Use the following script to visualize detected coulomb diamonds from the v1 model.

Python
1from matplotlib import pyplot as plt
2from mpl_toolkits.axes_grid1 import make_axes_locatable
3
4fig, ax = plt.subplots(figsize=(10, 10))
5
6ax.imshow(conductance_data, cmap="Blues", aspect="equal", origin="lower")
7
8divider = make_axes_locatable(ax)
9cax = divider.append_axes("right", size="4.5%", pad=0.35)
10plt.colorbar(ax.images[0], cax=cax, label="Current (a.u.)")
11
12for i, diamond in enumerate(diamond_vertices):
13 x_coords = [
14 diamond["top"][0],
15 diamond["right"][0],
16 diamond["bottom"][0],
17 diamond["left"][0],
18 diamond["top"][0],
19 ]
20 y_coords = [
21 diamond["top"][1],
22 diamond["right"][1],
23 diamond["bottom"][1],
24 diamond["left"][1],
25 diamond["top"][1],
26 ]
27
28 if i == 0:
29 ax.plot(
30 x_coords,
31 y_coords,
32 "r--",
33 linewidth=2,
34 label="Predicted Coulomb Diamonds",
35 )
36 else:
37 ax.plot(x_coords, y_coords, "r--", linewidth=2)
38
39 center_x = (diamond["top"][0] + diamond["bottom"][0]) / 2
40 center_y = (diamond["top"][1] + diamond["bottom"][1]) / 2
41 ax.plot(center_x, center_y, "ro", markersize=6)
42
43ax.set_xlabel("Gate Voltage 1 (a.u.)", fontsize=10)
44ax.set_ylabel("Source Drain Bias Voltage (a.u.)", fontsize=10)
45ax.tick_params(axis="both", labelsize=8)
46ax.legend(fontsize=9)
47
48plt.show()
Coulomb Diamond Detector v1

Coulomb Diamond Detector v1 Output. (Data Source: Lennon, D., et al. Efficiently measuring a quantum device using machine learning. 2019. Zenodo, https://doi.org/10.5281/zenodo.2559478.)
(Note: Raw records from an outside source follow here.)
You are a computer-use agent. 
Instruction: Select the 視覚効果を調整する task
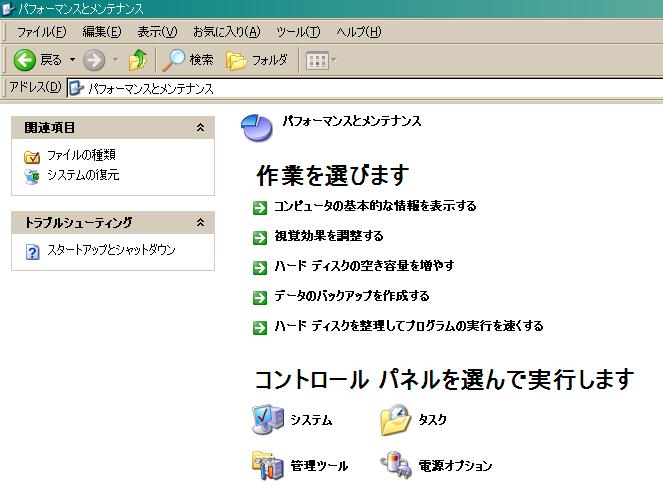(x=329, y=236)
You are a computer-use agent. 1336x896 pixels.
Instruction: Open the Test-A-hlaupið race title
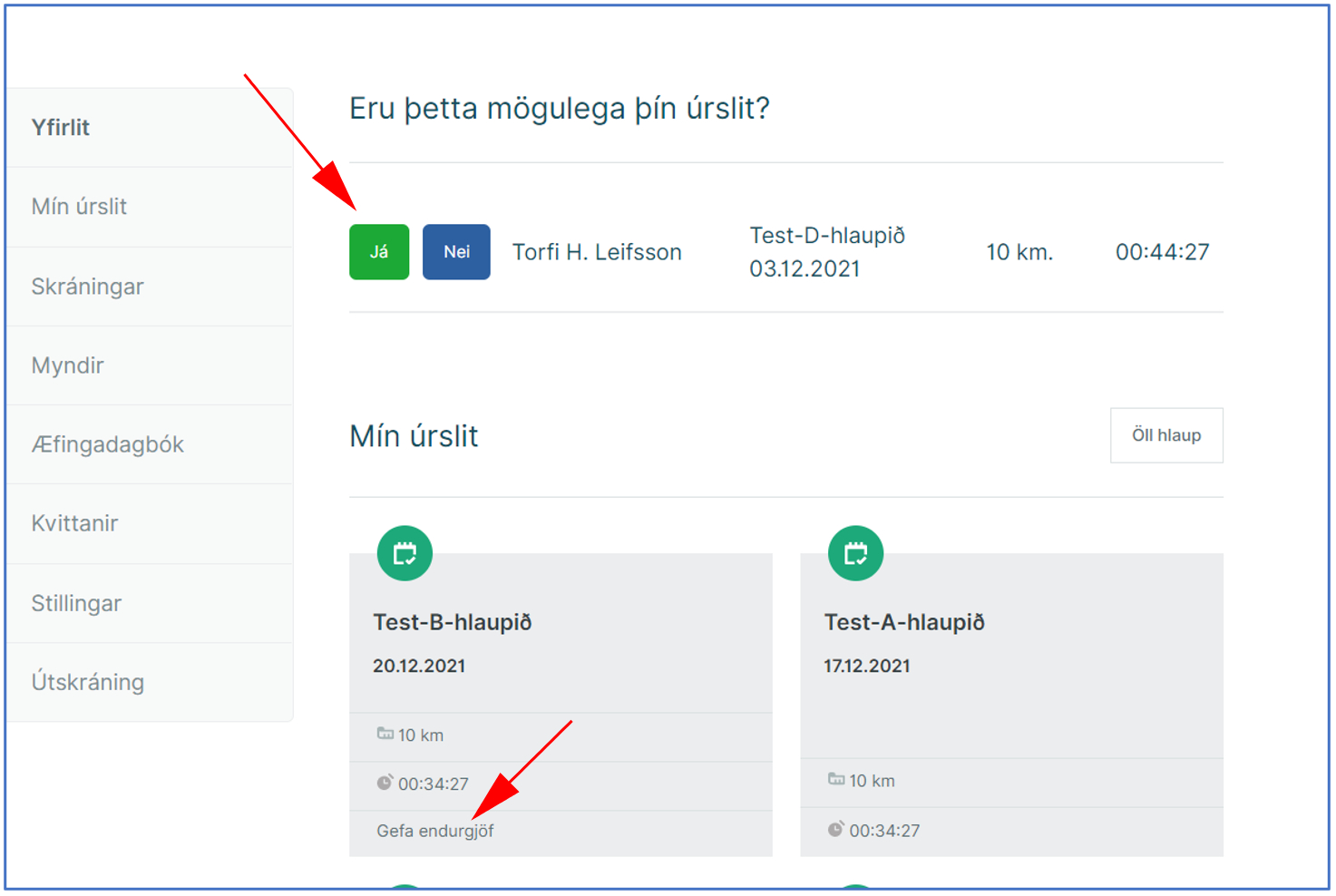pyautogui.click(x=904, y=622)
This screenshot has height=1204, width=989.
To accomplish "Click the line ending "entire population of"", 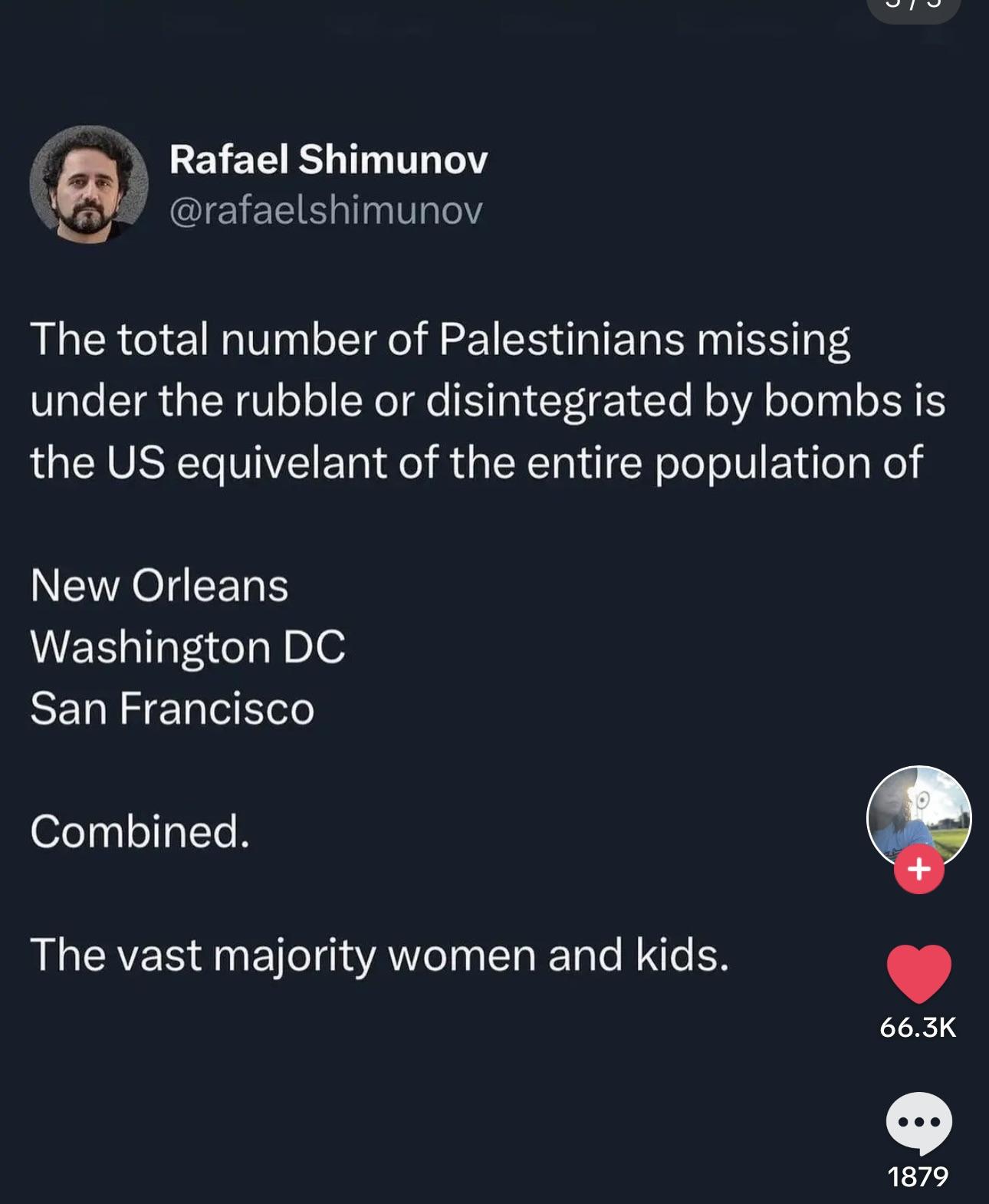I will (x=476, y=462).
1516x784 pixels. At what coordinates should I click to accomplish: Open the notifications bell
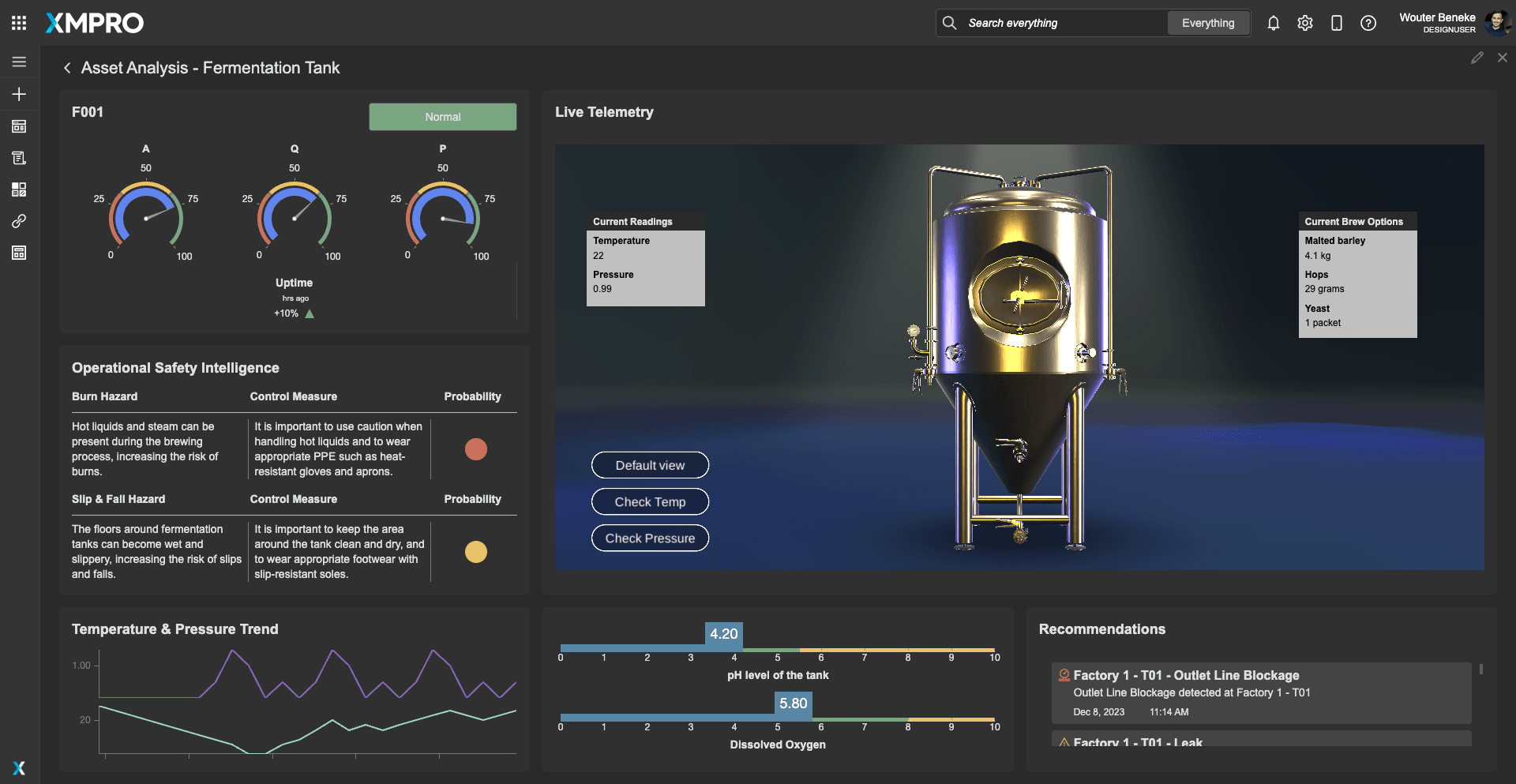pos(1273,23)
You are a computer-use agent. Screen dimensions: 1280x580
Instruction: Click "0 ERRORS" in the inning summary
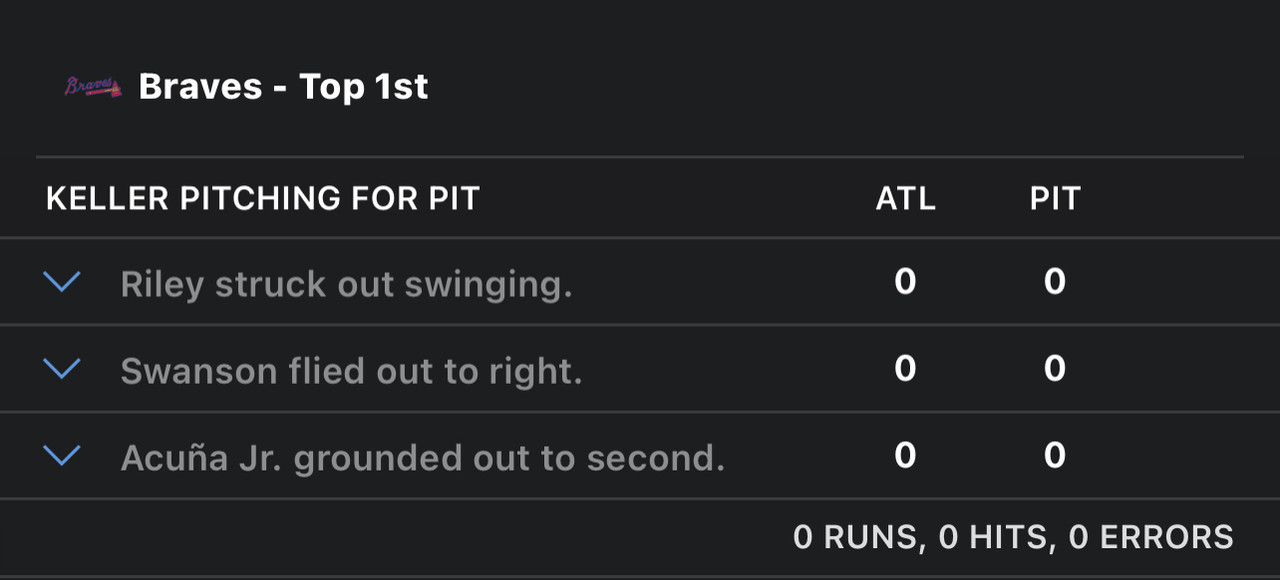click(x=1151, y=537)
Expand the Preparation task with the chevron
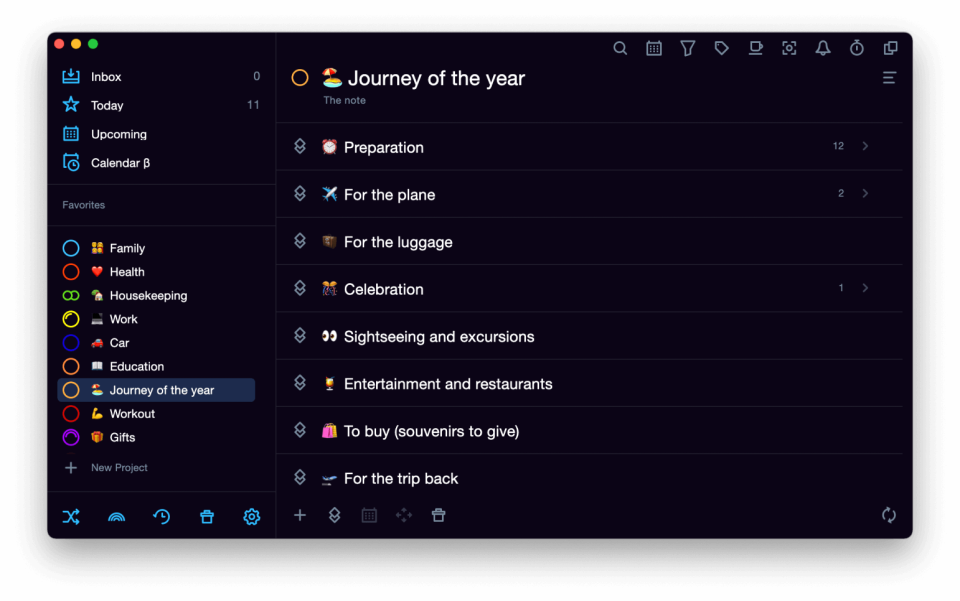The height and width of the screenshot is (601, 960). coord(865,146)
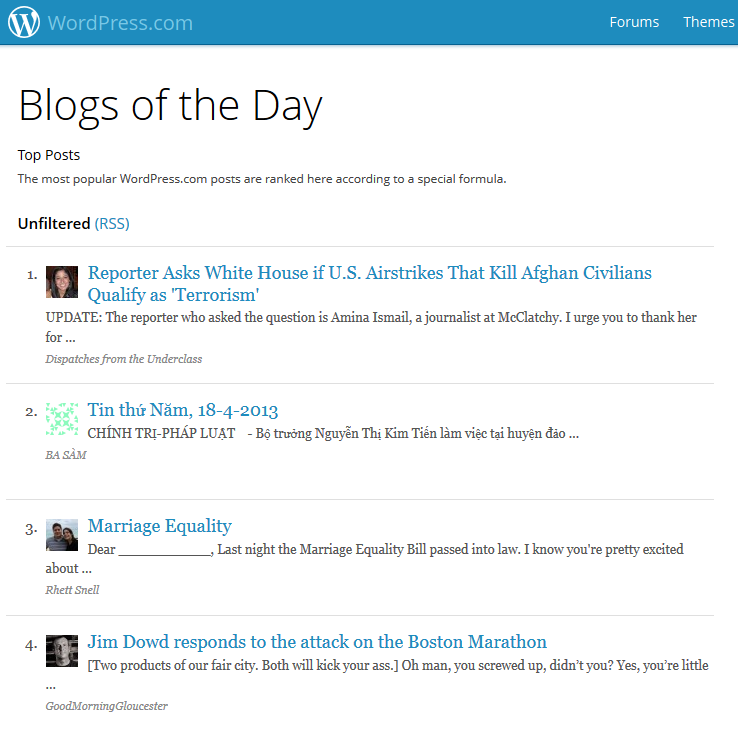The width and height of the screenshot is (738, 729).
Task: Click the WordPress logo icon
Action: (x=24, y=22)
Important Notes for Coulomb Diamond Models

  • Input dimensions: Input dimensions should ideally match the specified resolution of the model for the best results. You may need to interpolate or downsample your data to match the required shape. You can find the required input shapes for each model on the models overview page.
  • Data format: Input data should be a 2D numpy array representing a conductance measurement grid as a function of two gate voltages.
  • Output format:
    • The Segmenter outputs a binary mask where 1.0 indicates regions of Coulomb Blockade (i.e., the diamond region) and 0.0 indicates regions of current flow.
    • The Detector outputs diamond vertices in pixel index coordinates. Each diamond is represented by four vertices: “left”, “right”, “bottom”, and “top”.
  • Model workflow:
    • v0 (two-stage): The Coulomb Diamond Segmenter and Detector v0 models are designed to be used sequentially. First, use the Segmenter to create a binary mask, then use the Detector v0 on that mask to identify diamond vertices.
    • v1 (single-stage): The Coulomb Diamond Detector v1 is a single-stage model that detects diamond vertices directly from raw conductance data. No segmentation step is required.
  • Model versions: Higher version numbers typically indicate improved accuracy and performance. Check the models overview for the latest available versions.